Good point. I find the medical uses highly suspect. There is nothing IMO that the natural version doesn't do that a pill most likely won't do better - except Pharm makes no money from that.
Originally Posted by FranklyNever did the Eagle lose so much time as the day he submitted to learn from the Crow.
My grandmother is in her late 80s now, and has chronic pain from arthritis. She gets crippling joint problems regularly. She has been rotating through different types of heavy painkillers for several years now. Percocet, codine, oxycontin, and many others. The problem is that the drugs all have side effects that are really scary. Loss of appetite, severe confusion, nausea, are all things that she has to deal with to get rid of her pain. We've taken my grandma to several doctors now, and they have all indicated that medicinal marijuana would likely be a better painkiller with fewer side effects for her. She'll likely start out on it soon.
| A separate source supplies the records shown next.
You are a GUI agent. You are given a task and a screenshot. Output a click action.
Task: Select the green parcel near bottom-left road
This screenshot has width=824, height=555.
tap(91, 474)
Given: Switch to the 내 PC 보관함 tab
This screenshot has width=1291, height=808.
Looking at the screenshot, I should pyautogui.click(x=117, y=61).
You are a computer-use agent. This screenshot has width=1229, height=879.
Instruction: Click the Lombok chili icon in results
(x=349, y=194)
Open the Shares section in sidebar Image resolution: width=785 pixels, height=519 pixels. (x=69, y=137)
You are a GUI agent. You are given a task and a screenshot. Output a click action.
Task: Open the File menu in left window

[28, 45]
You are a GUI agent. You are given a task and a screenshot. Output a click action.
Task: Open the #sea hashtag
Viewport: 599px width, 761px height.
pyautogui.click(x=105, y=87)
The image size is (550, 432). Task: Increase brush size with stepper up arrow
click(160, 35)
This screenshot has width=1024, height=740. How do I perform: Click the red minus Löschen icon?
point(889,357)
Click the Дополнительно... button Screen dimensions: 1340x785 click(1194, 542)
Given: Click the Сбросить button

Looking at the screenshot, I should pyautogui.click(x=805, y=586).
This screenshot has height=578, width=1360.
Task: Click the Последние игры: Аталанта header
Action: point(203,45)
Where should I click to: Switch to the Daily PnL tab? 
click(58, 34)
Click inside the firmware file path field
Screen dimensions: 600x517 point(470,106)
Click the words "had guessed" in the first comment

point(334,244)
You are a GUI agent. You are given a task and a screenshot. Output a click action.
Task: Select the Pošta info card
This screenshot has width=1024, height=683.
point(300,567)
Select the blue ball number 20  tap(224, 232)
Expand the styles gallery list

If allowing medical marijuana helps one old lady deal with pain, I could care less about the numbers of people who are abusing the system to get high. It's still doing net good. I completely support medicinal marijuana.
Think about this: IT IS A PLANT THAT GROWS IN THE GROUND
Saying it doesn't hurt other people than the users, is wrong. Like alcohol, you can't drive a straight line while on it. You can't make right decisions easily while on it. Not to mention almost all the sellers/growers are on it themselves. They sell to anyone with money. I see kids from local elementary schools getting to it easy. 3 sides of my property are facing large, well developed farms. The one behind me has an underground growing area so they can regulate the temperature. Cancer patients who need an appetite, however, should be allowed to have it. Con.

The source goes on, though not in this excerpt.